A shortage of cyber professionals in the federal workforce puts federal IT systems and data at risk. The Federal Cybersecurity Workforce Assessment Act of 2015 requires the Office of Personnel Management (OPM) and federal agencies to take several actions related to cybersecurity workforce planning. These actions include categorizing all IT, cybersecurity, and cyber-related positions using OPM personnel codes for specific work roles, and identifying critical staffing needs.
The act contains a provision for the Government Accountability Office (GAO) to analyze and monitor agencies’ workforce planning. In a report published March 12, GAO’s determined the extent to which federal agencies have assigned work roles for positions performing IT, cybersecurity, or cyber-related functions and described the steps federal agencies took to identify work roles of critical need. To conduct the investigation, GAO administered a questionnaire to 24 agencies, analyzed coding data from personnel systems, and examined preliminary reports on critical needs. GAO selected six of the 24 agencies based on cybersecurity spending levels to determine the accuracy of codes assigned to a random sample of IT positions. GAO also interviewed relevant OPM and agency officials.
The investigation found that the 24 reviewed federal agencies generally assigned work roles to filled and vacant positions that performed information technology (IT), cybersecurity, or cyber-related functions as required by the Federal Cybersecurity Workforce Assessment Act of 2015. However, six of the 24 agencies reported that they had not completed assigning the associated work role codes to their vacant positions, although they were required to do so by April 2018.
In addition, GAO found most agencies had likely miscategorized the work roles of many positions. Specifically, 22 of the 24 agencies assigned a “non-IT” work role code to 15,779 (about 19 percent) of their IT positions within the 2210 occupational series.
Further, the six agencies that GAO selected for additional review had assigned work role codes that were not consistent with the work roles and duties described in corresponding position descriptions for 63 of 120 positions within the 2210 occupational series that GAO examined. These six agencies were the Department of Homeland Security (DHS), Department of State, Department of Defense (DOD), the Environmental Protection Agency, the General Services Administration and the National Aeronautics and Space Administration.
DHS human resources officials said that its position descriptions may not have been consistent with coding because the assignment of the work role codes could be based on specific tasks that are described in separate documents (e.g., job analyses or employee performance plans) outside of the position descriptions.

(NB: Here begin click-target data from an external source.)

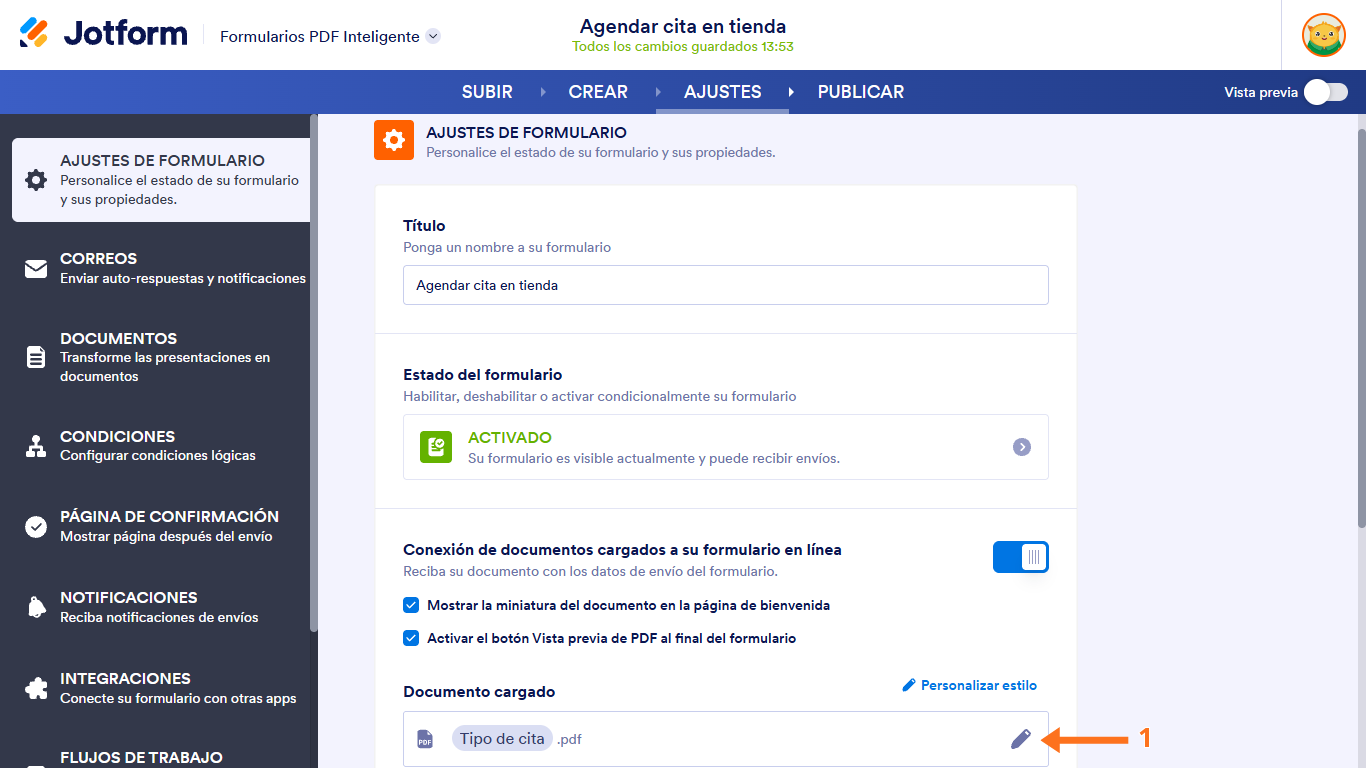Disable the Vista previa de PDF checkbox

(x=411, y=637)
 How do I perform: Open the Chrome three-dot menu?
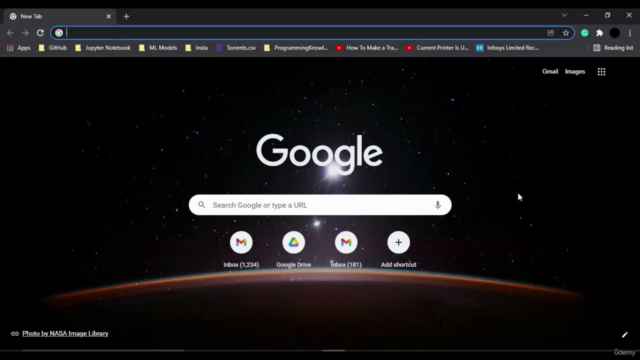pyautogui.click(x=630, y=33)
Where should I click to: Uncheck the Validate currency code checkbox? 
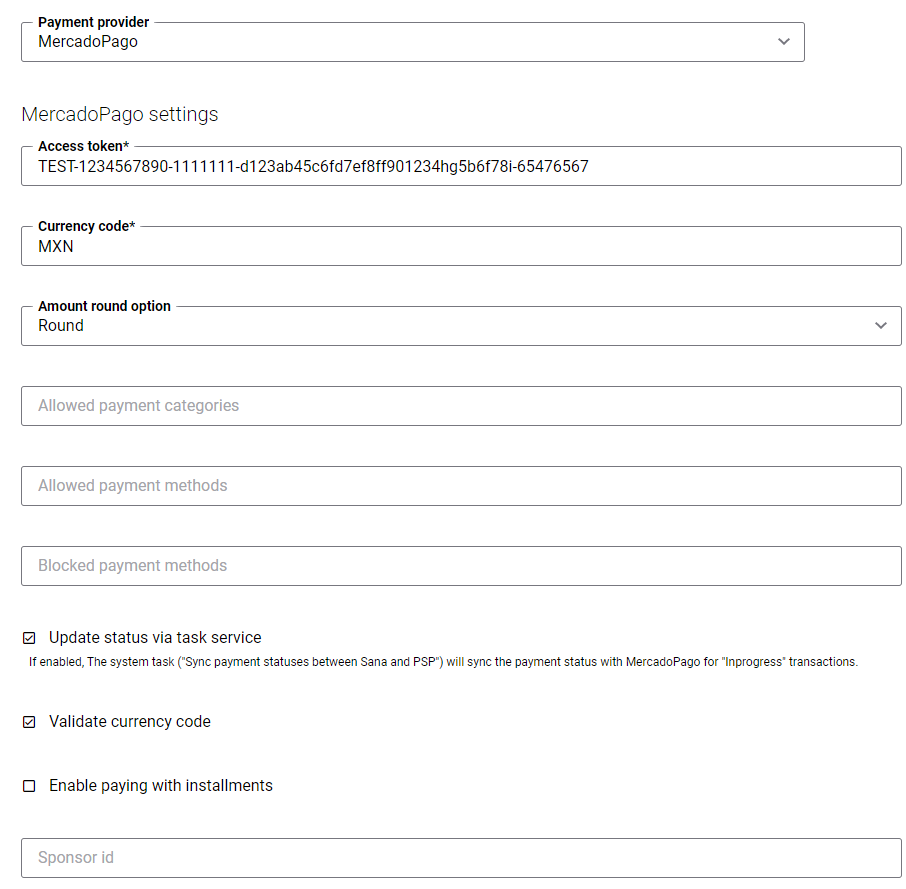click(x=29, y=722)
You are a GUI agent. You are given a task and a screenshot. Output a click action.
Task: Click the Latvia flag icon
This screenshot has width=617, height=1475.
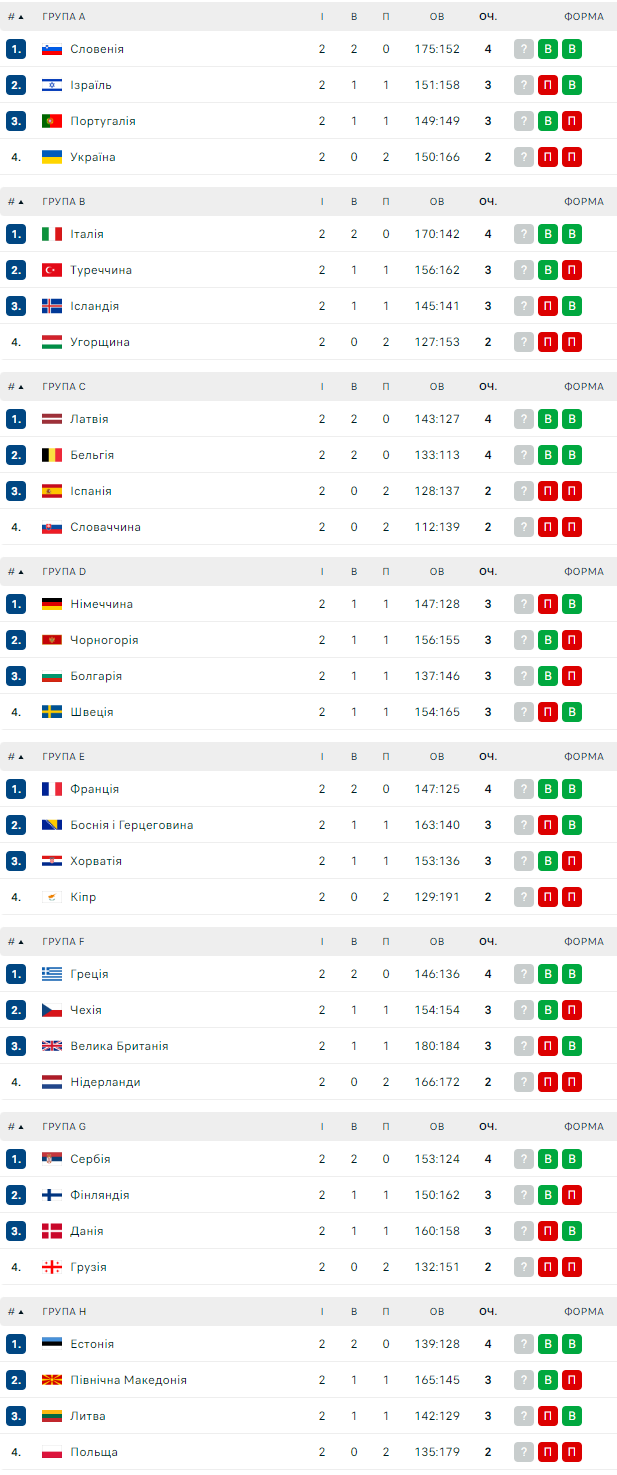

Human resource and IT officials from the 24 agencies generally reported that they had not completely or accurately categorized work roles for IT positions within the 2210 occupational series, in part, because they may have assigned the associated codes in error or had not completed validating the accuracy of the assigned codes. The GAO report says that by assigning work roles that are inconsistent with the IT, cybersecurity, and cyber-related positions, the agencies are diminishing the reliability of the information they need to improve workforce planning. Even where agencies had categorized work roles, anomalies remained. For example, DOD had not established procedures for identifying and assigning work role codes to noncivilian (i.e., military) positions.
The act also required agencies to identify work roles of critical need by April 2019. To aid agencies with identifying their critical needs, OPM developed guidance and required agencies to provide a preliminary report by August 2018. The 24 agencies have begun to identify critical needs and submitted a preliminary report to OPM that identified information systems security manager, IT project manager, and systems security analyst as the top three work roles of critical need. However, until agencies accurately categorize their positions, their ability to effectively identify critical staffing needs will be impaired. OPM has recently provided agencies with further guidance that should assist them in their efforts to identify critical needs by April 2019.
GAO recommends 22 agencies review and assign the appropriate codes to their IT, cybersecurity, and cyber-related positions. Of the 22 agencies to which GAO made recommendations, most agreed. DHS expressed concern with GAO’s finding that it had miscategorized the work roles for some positions. The department stated that its position descriptions are often written in a generalized format, and are static, baseline, point-in-time documents. The department added that, several positions may align with the same position description, yet have specific duties and content captured in other human capital documents such as employee performance plans. Thus, some positions may have the same position description yet require different cybersecurity codes.
While GAO agreed that position descriptions do not detail every possible activity, according to OPM, the position descriptions should document the major duties and responsibilities of a position. However, the investigation found that DHS did not always assign codes consistent with major duties and responsibilities described in the position descriptions. For example, the department assigned a Network Operational Specialist code to a position with major duties associated with a Cyber Instructional Curriculum Developer.
The federal government needs a qualified, well-trained cybersecurity workforce to protect vital IT systems. Not having enough of these workers is one reason why GAO placed securing federal systems on its High Risk list.
This week’s White House budget proposal earmarks just over $1 billion in cybersecurity funding for DHS, to protect federal networks and critical infrastructure, including elections equipment.
In addition to modernizing infrastructure, the DHS funding would also be used to address the federal cybersecurity workforce shortage by establishing a unified cyber-workforce capability across the civilian enterprise, with the goal of hiring at least 150 new cybersecurity employees by the end of 2020, according to the proposal.